The nuclear thermal rocket plans aim to provide about the same energy as current chemical rocket propulsion, but can be two to three times more efficient, said DARPA program manager Tabitha Dodson. That means a potential to trade of fuel space for more cargo, while also allowing for more power for on-board instruments.
“With a successful demonstration, we could significantly advance humanity’s means for going faster and farther in space and pave the way for the future deployment for all fission-based nuclear space technologies,” Dodson said.
She said that could also mean shorter duration missions as the fuel would allow for more aggressive trajectories or creative burn profiles, especially for cargo missions. It also allows for abort mission options for long-distance travel that wouldn’t have been possible before, which is an added layer of safety for humans.
Lockheed Martin, based in Littleton, Colorado, has a history of working with nuclear power controls for earthbound projects such as power plants and submarines as well as building some of NASA’s radioisotope thermoelectric generators for planetary missions. It’s partnering with BWXT Advanced Technologies of Lynchburg, Virginia, which will develop the nuclear reactor for the spacecraft. The contract calls for Lockheed Martin to head up spacecraft design, integration and testing.
“This is a prime technology that can be used to transport humans and materials to the moon,” said Lockheed Martin Space’s Kirk Shireman with the company’s Lunar Exploration Campaigns program. “A safe, reusable nuclear tug spacecraft would revolutionize cislunar operations. With more speed, agility and maneuverability, nuclear thermal propulsion also has many national security applications for cislunar space.”
Lockheed is involved in NASA’s other Mars endeavors as well including being chosen to be what could be the first spacecraft to ever launch from the Red Planet, an ascent vehicle to be part of the Mars Sample Return mission. Its main connection with NASA’s Artemis, though, comes through the Orion spacecraft. To what end it will be used on future Mars missions has yet to be mapped out.

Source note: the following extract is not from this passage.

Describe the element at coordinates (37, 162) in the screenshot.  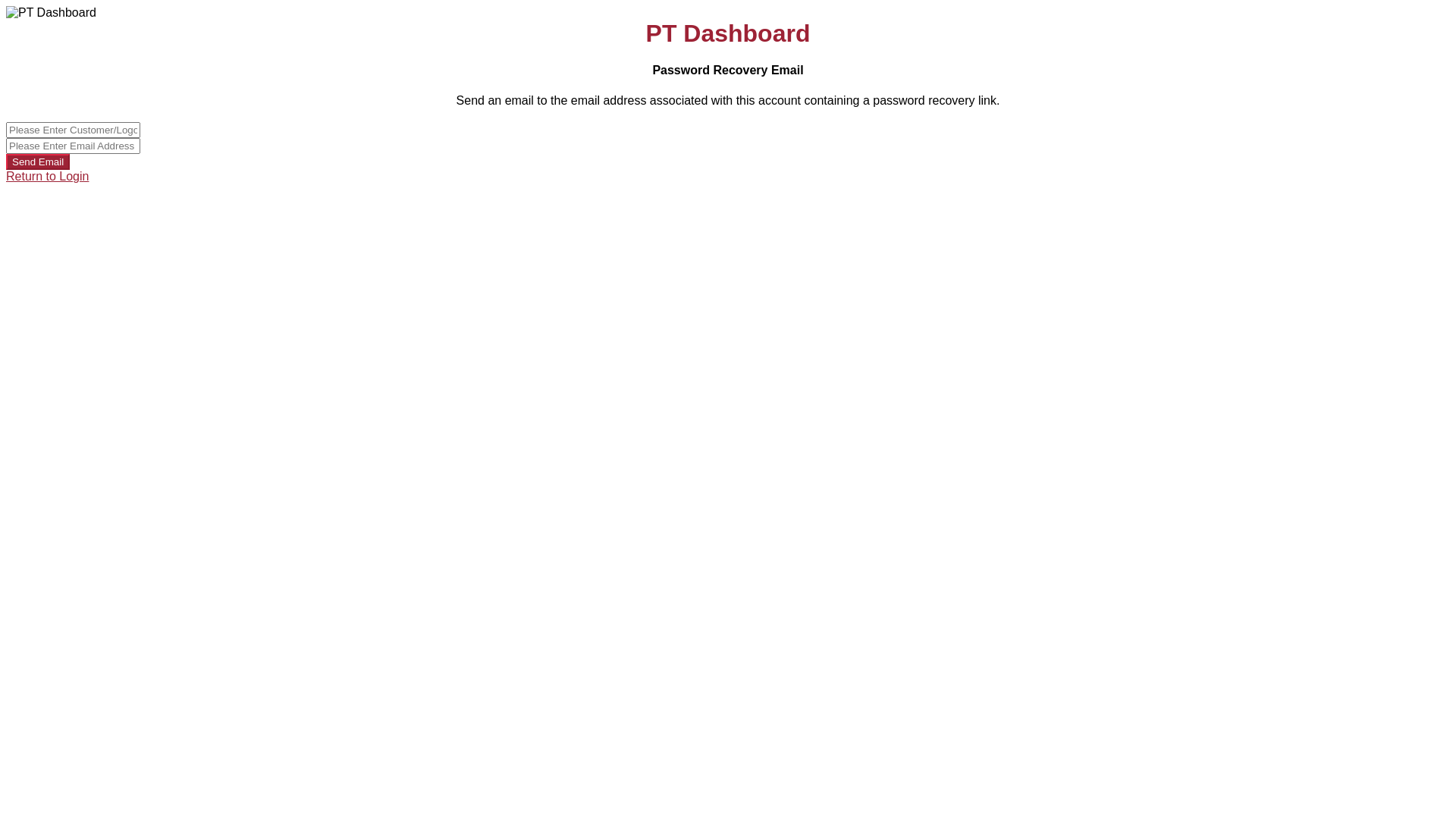
I see `'Send Email'` at that location.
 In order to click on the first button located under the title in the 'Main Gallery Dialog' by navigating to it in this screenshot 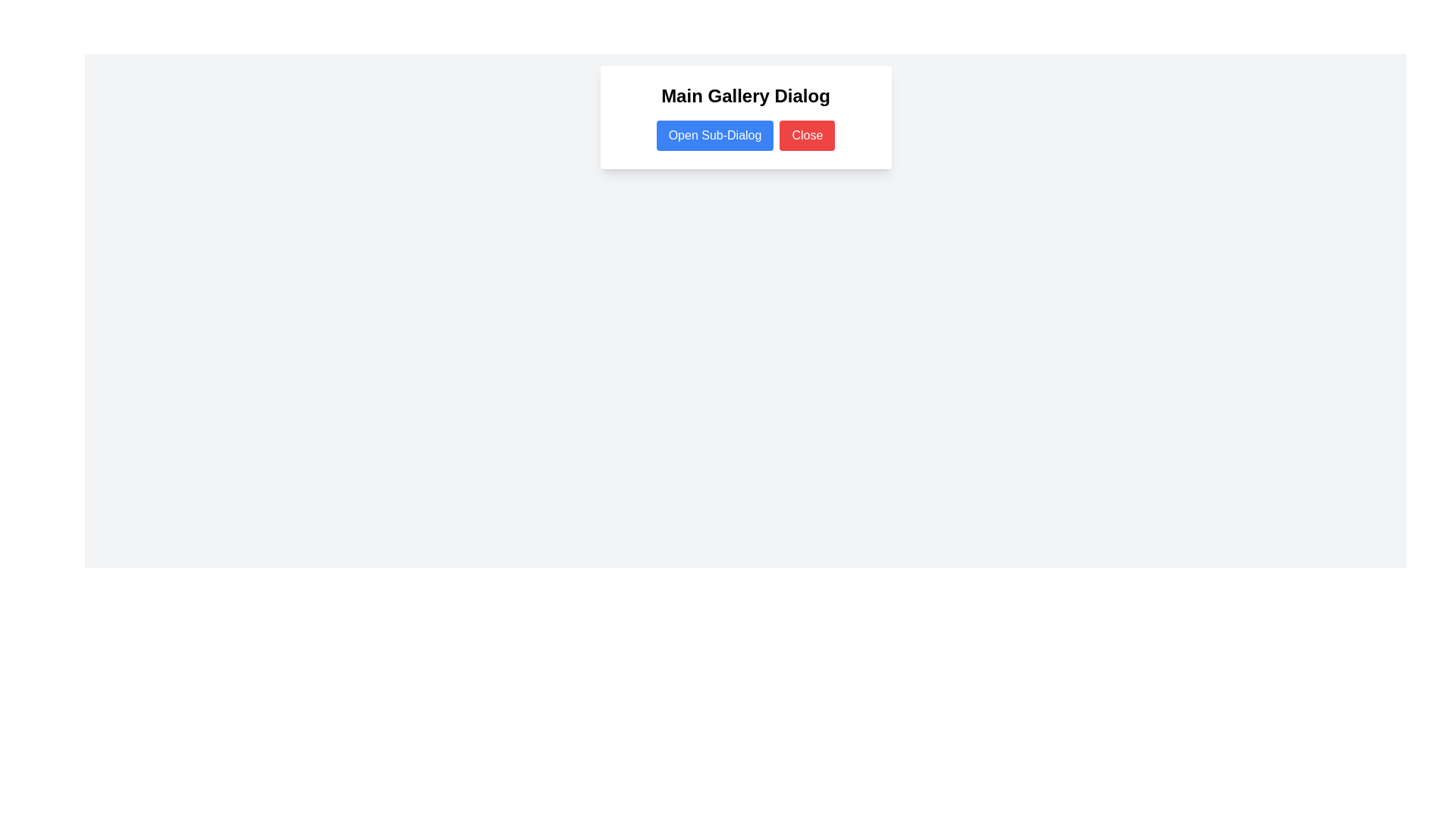, I will do `click(714, 134)`.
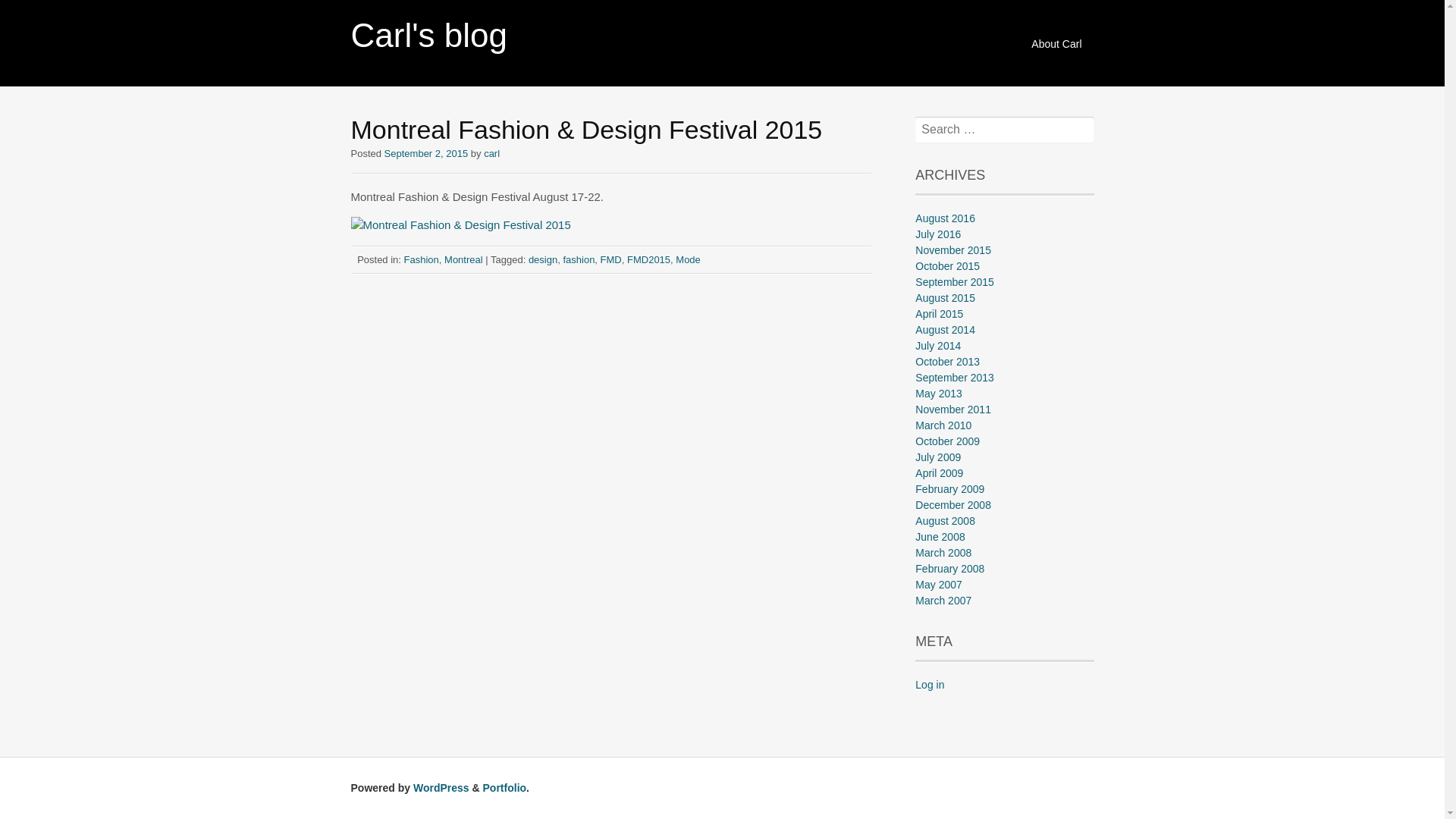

The end goal of the shift to nuclear powered spacecraft is to make space travel faster. Right now with chemical propulsion, a one-way trip to Mars, for instance, would take around nine months with optimum planetary positions, which also limits the launch window.
“These more powerful and efficient nuclear thermal propulsion systems can provide faster transit times between destinations,” Shireman said. “Reducing transit time is vital for human missions to Mars to limit a crew’s exposure to radiation.”
BWXT will fabricate the fuel called HALEU, which stands for high-assay low-enriched uranium. The raw materials will be provided by the Department of Energy.
Dodson said BWXT will be building in several safety measures around the reactor core that will take even the more remote possibility of an accident off the board.
“It’s almost like wearing four or five seat belts at the same time,” she said.
The nuclear reaction will still be heating cryogenic fuel to provide propulsion, and will reach temperatures of around 5,000 degrees Fahrenheit, one of the factors with which NASA has a lot of experience.
“NASA is uniquely positioned to provide guidance on the challenging rocket engine and cryogenic fluid management specifications with liquid hydrogen to meet specific mission needs,” Dodson said.
She said the mission will run through several experiments with the reactor at various power levels before opening it up to a full-power test.
The spacecraft won’t be too large, so it can fly in a Falcon 9 or Vulcan Centaur with a planned orbit of at least 430 miles altitude.
Shireman said it will be manufactured in a number of places joking, “As much as I’d love to do it my garage, they won’t let me bring new uranium into my garage so the spacecraft will be manufactured largely in Denver.”